Bunun için taşeron örgütler kurup, basın-yayın yoluyla İslam’a ve Müslümanlara karşı bir cephe oluşturmaya çalışıyorlar…
Bütün bunları yüz yıl önce de denediler.
“Onlar Allah’ın nurunu üfleyerek söndürmek istiyorlar. Allah ise nurunu tamamlamayı murad eder-kâfirler isterse hoşlanmasınlar.”
…
Garbın âfâkını sarmışsa çelik zırhlı duvar,
Benim iman dolu göğsüm gibi serhaddim var!
Bizim hudutlarımızı hem Kahraman Ordumuz, hem de dualarımız korur.
Kur’an’daki manevî kudret, en zor zamanlarda yardımımıza yetişir.
Zalimler bunu bir türlü anlayamaz.
Emperyalist güçler saldırıya geçince, buna karşılık, yerlerin ve göklerin orduları mazlumlara yardım eder!
Harpler bizi karlı dağlara götürdüğü zaman biz, Kur’an’ın o sımsıcak atmosferine sığınırız…
…
Kur’an’da, darda kalanlara, zorda kalanlara hitap eden pek çok ayet var.
O ayetler, mazlumlar için sığınak olduğu kadar, zalimler için tehdittir.

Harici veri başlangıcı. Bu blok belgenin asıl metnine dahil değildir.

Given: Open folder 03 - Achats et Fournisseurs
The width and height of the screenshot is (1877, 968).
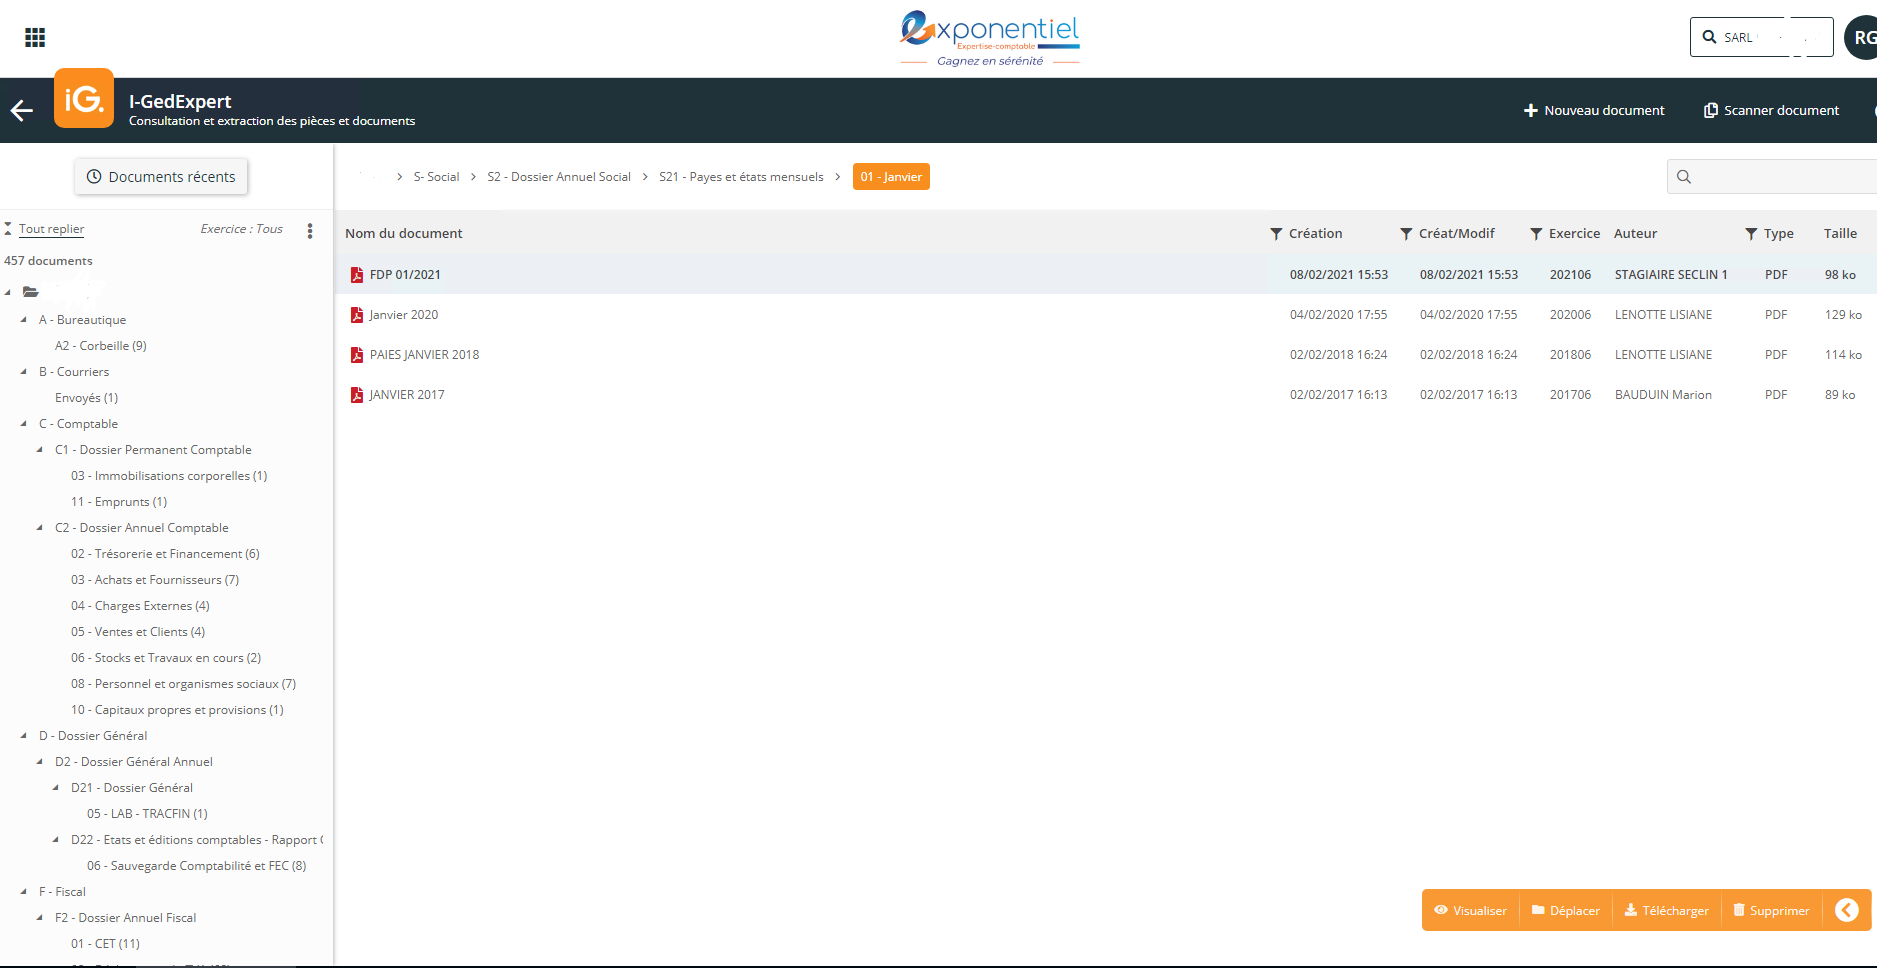Looking at the screenshot, I should 155,580.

“Resulünü, bütün dinlere üstün kılmak üzere hidayet ve hak din ile gönderen Odur-müşrikler isterse hoşlanmasınlar.”
Önemli olan, zalimin karşısında, mazlumun yanında yer almaktır.
Önemli olan, manevî kuvvetin farkına varmaktır.
Herşeyi maddî ölçülerle açıklamak mümkün değil.
Bütün menfî gelişmelere rağmen; mü’minler, imanlarına, manevî değerlerine bağlı…
Biraz gayretle maddî ve teknik noksanlıklar kapatılabilir.
Hadiseler, Vahşi Batı’nın yolun sonuna geldiğine işaret ediyor.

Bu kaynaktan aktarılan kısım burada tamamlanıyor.